- Opening Delimiter -

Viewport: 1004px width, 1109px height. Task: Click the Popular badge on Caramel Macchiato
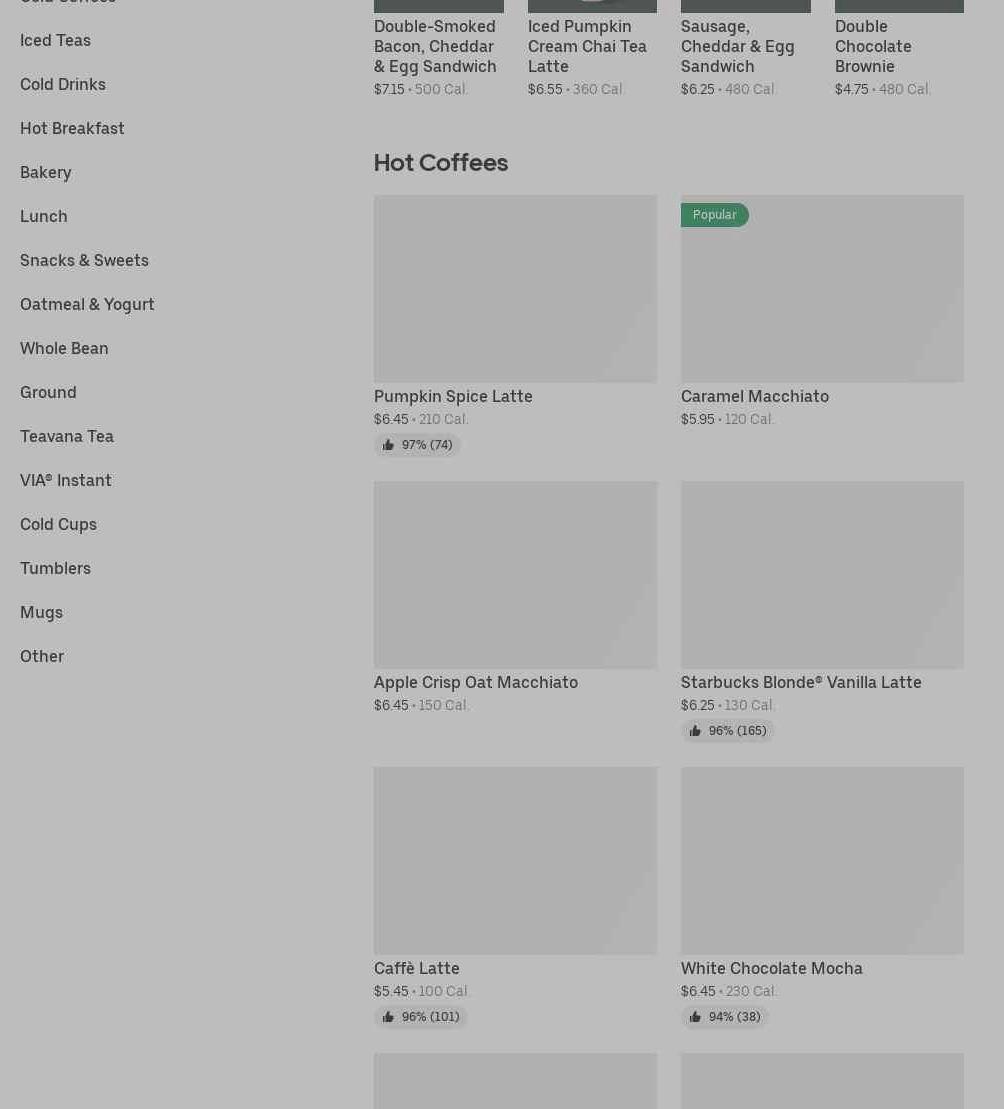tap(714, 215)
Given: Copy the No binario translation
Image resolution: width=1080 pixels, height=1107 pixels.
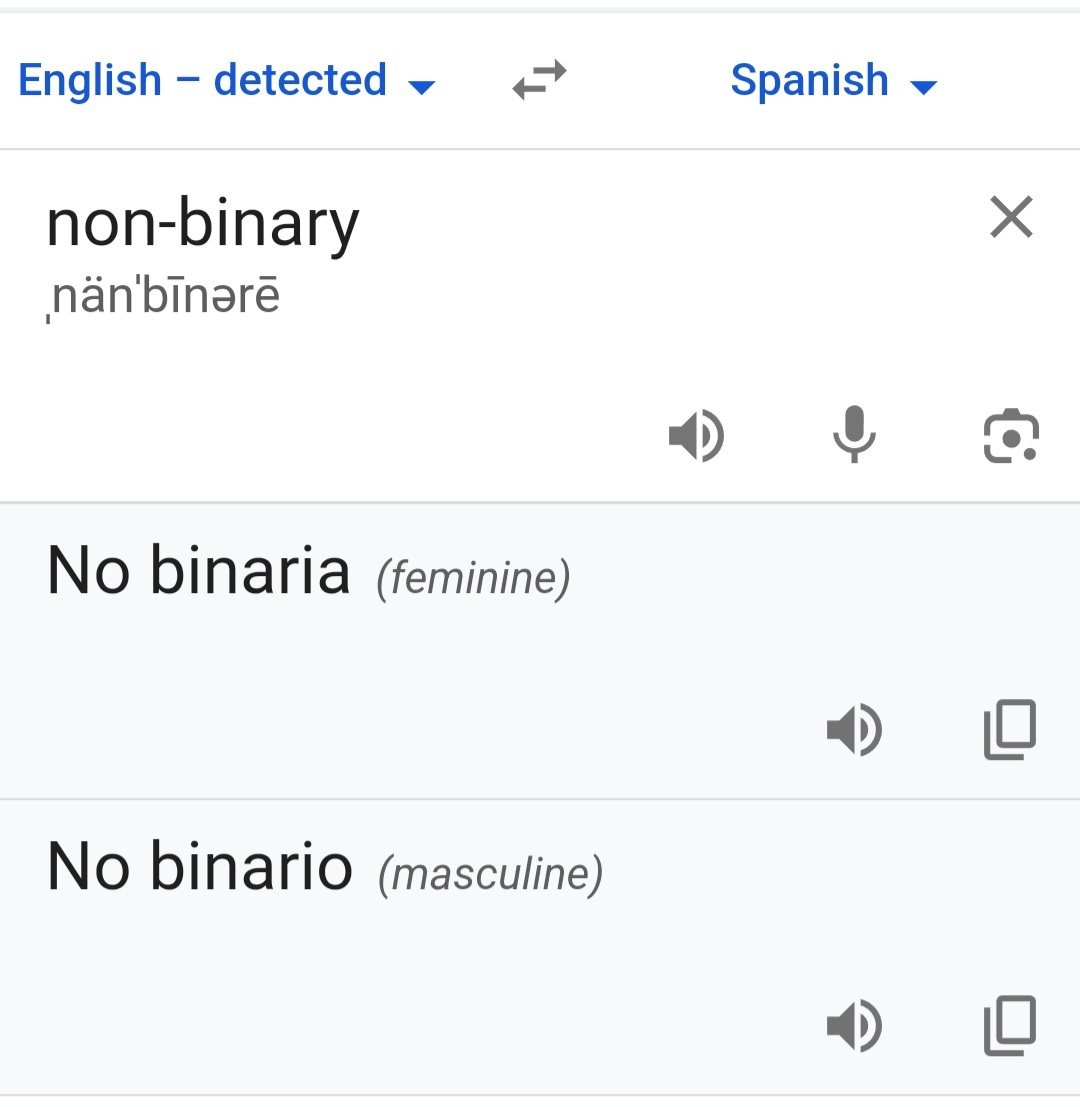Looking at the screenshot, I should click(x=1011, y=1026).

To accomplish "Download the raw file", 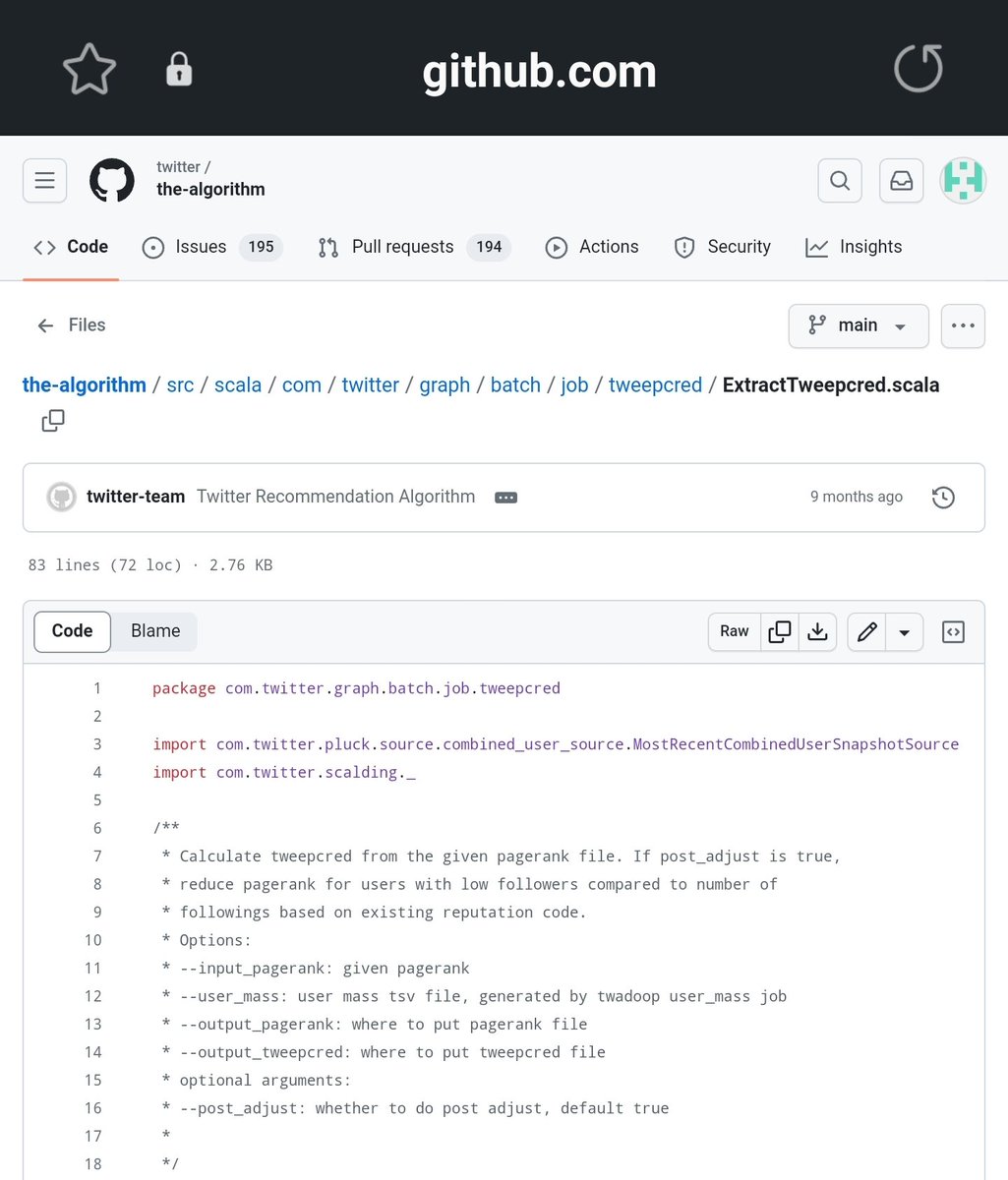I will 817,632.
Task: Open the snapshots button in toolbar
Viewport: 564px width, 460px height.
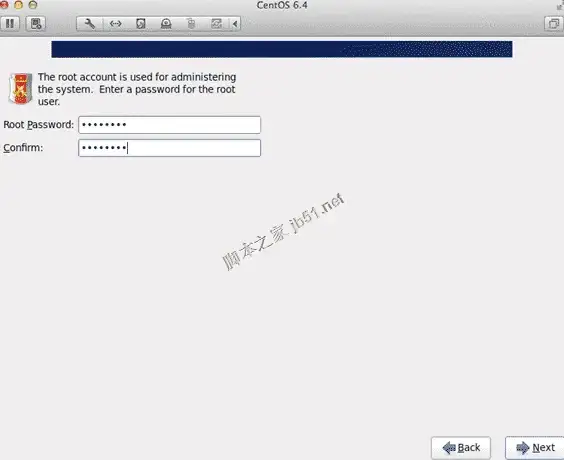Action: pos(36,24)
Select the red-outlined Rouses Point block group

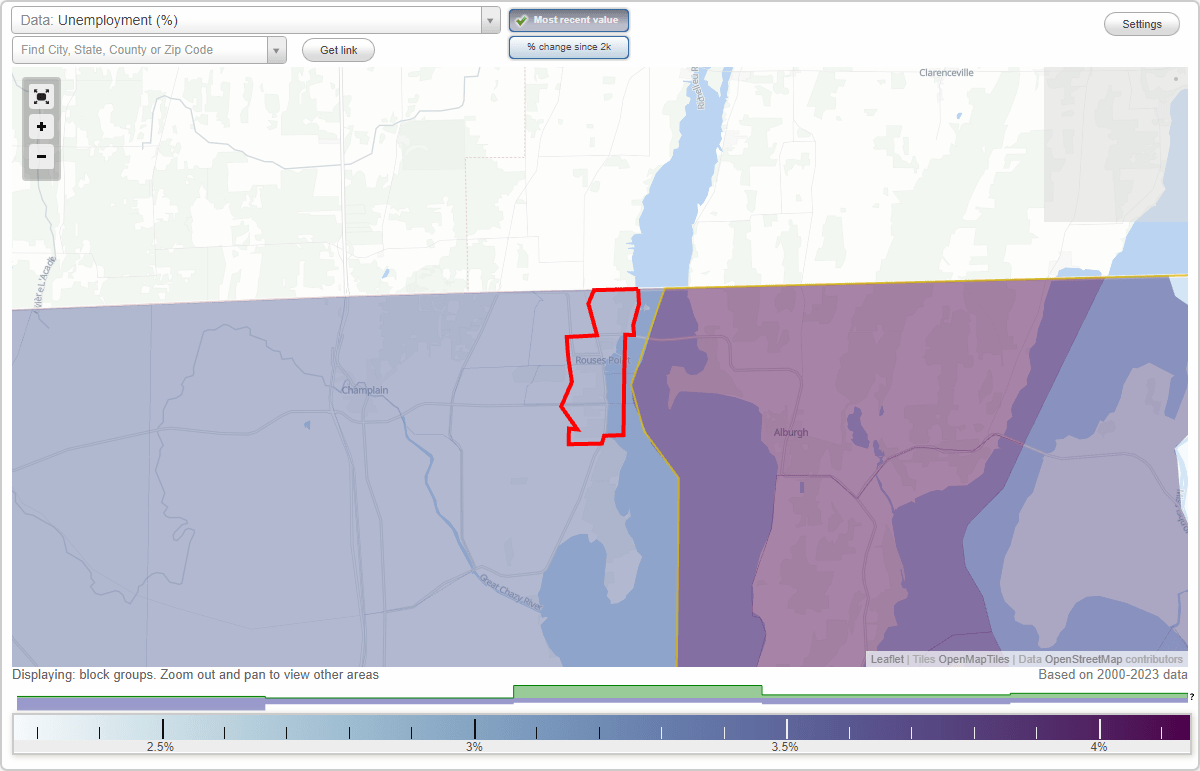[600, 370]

- Closing Delimiter -

About this task: Where the line containing "Task: Open the snapshots button in toolbar" appears in the records above, begin copying and continue exactly through the last line, with nothing else; omit every picture.

Result for this task:
Task: Open the snapshots button in toolbar
Viewport: 564px width, 460px height.
Action: pos(36,24)
Select the red-outlined Rouses Point block group

[600, 370]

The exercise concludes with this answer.